Michael Hobson

CO
3papers
22citations
Novelty53%
AI Score25

3 Papers

CONov 7, 2023
Kernel-, mean- and noise-marginalised Gaussian processes for exoplanet transits and $H_0$ inference

Namu Kroupa, David Yallup, Will Handley et al.

Using a fully Bayesian approach, Gaussian Process regression is extended to include marginalisation over the kernel choice and kernel hyperparameters. In addition, Bayesian model comparison via the evidence enables direct kernel comparison. The calculation of the joint posterior was implemented with a transdimensional sampler which simultaneously samples over the discrete kernel choice and their hyperparameters by embedding these in a higher-dimensional space, from which samples are taken using nested sampling. Kernel recovery and mean function inference were explored on synthetic data from exoplanet transit light curve simulations. Subsequently, the method was extended to marginalisation over mean functions and noise models and applied to the inference of the present-day Hubble parameter, $H_0$, from real measurements of the Hubble parameter as a function of redshift, derived from the cosmologically model-independent cosmic chronometer and $Λ$CDM-dependent baryon acoustic oscillation observations. The inferred $H_0$ values from the cosmic chronometers, baryon acoustic oscillations and combined datasets are $H_0= 66 \pm 6\, \mathrm{km}\,\mathrm{s}^{-1}\,\mathrm{Mpc}^{-1}$, $H_0= 67 \pm 10\, \mathrm{km}\,\mathrm{s}^{-1}\,\mathrm{Mpc}^{-1}$ and $H_0= 69 \pm 6\, \mathrm{km}\,\mathrm{s}^{-1}\,\mathrm{Mpc}^{-1}$, respectively. The kernel posterior of the cosmic chronometers dataset prefers a non-stationary linear kernel. Finally, the datasets are shown to be not in tension with $\ln R=12.17\pm 0.02$.

COAug 13, 2019
Bayesian posterior repartitioning for nested sampling

Xi Chen, Farhan Feroz, Michael Hobson

Priors in Bayesian analyses often encode informative domain knowledge that can be useful in making the inference process more efficient. Occasionally, however, priors may be unrepresentative of the parameter values for a given dataset, which can result in inefficient parameter space exploration, or even incorrect inferences, particularly for nested sampling (NS) algorithms. Simply broadening the prior in such cases may be inappropriate or impossible in some applications. Hence our previous solution to this problem, known as posterior repartitioning (PR), redefines the prior and likelihood while keeping their product fixed, so that the posterior inferences and evidence estimates remain unchanged, but the efficiency of the NS process is significantly increased. In its most practical form, PR raises the prior to some power beta, which is introduced as an auxiliary variable that must be determined on a case-by-case basis, usually by lowering beta from unity according to some pre-defined `annealing schedule' until the resulting inferences converge to a consistent solution. Here we present a very simple yet powerful alternative Bayesian approach, in which beta is instead treated as a hyperparameter that is inferred from the data alongside the original parameters of the problem, and then marginalised over to obtain the final inference. We show through numerical examples that this Bayesian PR (BPR) method provides a very robust, self-adapting and computationally efficient `hands-off' solution to the problem of unrepresentative priors in Bayesian inference using NS. Moreover, unlike the original PR method, we show that even for representative priors BPR has a negligible computational overhead relative to standard nesting sampling, which suggests that it should be used as the default in all NS analyses.

IMSep 12, 2018
Bayesian sparse reconstruction: a brute-force approach to astronomical imaging and machine learning

Edward Higson, Will Handley, Michael Hobson et al.

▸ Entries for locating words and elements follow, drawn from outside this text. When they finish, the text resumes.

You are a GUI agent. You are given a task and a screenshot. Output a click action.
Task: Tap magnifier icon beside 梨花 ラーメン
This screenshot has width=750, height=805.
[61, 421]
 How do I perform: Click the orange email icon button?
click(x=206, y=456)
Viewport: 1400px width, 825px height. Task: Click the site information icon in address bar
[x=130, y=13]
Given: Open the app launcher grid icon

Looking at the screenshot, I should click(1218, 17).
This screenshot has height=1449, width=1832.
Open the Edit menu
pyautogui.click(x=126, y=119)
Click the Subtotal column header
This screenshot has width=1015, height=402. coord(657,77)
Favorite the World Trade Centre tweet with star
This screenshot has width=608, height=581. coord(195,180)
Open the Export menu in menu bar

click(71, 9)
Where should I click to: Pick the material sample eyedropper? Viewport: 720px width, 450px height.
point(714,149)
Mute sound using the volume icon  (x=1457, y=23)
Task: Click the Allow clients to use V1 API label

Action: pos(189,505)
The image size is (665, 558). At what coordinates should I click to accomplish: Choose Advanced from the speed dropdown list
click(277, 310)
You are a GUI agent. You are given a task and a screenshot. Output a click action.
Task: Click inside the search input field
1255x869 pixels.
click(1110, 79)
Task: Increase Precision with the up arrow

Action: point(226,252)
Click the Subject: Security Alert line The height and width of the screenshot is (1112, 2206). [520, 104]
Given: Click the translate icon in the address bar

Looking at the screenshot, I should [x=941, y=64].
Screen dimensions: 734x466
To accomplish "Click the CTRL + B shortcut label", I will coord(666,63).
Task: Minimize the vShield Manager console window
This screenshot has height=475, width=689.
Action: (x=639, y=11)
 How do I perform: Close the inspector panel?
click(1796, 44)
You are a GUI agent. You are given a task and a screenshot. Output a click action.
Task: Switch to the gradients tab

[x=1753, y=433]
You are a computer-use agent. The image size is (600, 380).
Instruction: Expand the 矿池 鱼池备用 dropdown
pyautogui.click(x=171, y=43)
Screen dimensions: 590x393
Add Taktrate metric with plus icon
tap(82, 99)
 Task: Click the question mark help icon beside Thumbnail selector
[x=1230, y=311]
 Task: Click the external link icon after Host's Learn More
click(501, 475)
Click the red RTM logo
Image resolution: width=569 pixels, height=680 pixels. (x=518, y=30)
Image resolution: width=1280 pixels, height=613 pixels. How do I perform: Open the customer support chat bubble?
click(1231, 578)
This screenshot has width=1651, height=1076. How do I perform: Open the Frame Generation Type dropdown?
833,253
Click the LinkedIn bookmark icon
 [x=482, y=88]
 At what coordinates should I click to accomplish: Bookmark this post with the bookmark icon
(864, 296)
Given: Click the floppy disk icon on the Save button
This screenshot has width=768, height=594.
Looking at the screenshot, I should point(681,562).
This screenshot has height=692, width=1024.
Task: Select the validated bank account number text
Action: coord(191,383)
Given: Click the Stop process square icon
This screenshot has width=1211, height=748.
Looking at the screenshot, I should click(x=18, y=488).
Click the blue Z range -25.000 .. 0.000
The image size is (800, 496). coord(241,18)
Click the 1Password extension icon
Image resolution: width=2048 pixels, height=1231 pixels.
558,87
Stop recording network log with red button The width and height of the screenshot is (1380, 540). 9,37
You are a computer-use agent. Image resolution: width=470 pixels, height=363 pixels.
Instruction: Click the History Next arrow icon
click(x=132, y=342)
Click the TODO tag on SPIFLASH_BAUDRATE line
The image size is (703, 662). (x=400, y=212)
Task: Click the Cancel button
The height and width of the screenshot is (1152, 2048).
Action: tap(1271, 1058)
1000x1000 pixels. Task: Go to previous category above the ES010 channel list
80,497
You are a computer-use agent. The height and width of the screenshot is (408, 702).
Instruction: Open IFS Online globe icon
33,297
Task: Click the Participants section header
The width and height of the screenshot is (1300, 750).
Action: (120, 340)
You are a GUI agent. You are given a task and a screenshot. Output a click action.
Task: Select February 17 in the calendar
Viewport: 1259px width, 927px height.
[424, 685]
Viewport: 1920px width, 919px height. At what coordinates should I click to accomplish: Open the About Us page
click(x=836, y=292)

We present a principled Bayesian framework for signal reconstruction, in which the signal is modelled by basis functions whose number (and form, if required) is determined by the data themselves. This approach is based on a Bayesian interpretation of conventional sparse reconstruction and regularisation techniques, in which sparsity is imposed through priors via Bayesian model selection. We demonstrate our method for noisy 1- and 2-dimensional signals, including astronomical images. Furthermore, by using a product-space approach, the number and type of basis functions can be treated as integer parameters and their posterior distributions sampled directly. We show that order-of-magnitude increases in computational efficiency are possible from this technique compared to calculating the Bayesian evidences separately, and that further computational gains are possible using it in combination with dynamic nested sampling. Our approach can also be readily applied to neural networks, where it allows the network architecture to be determined by the data in a principled Bayesian manner by treating the number of nodes and hidden layers as parameters.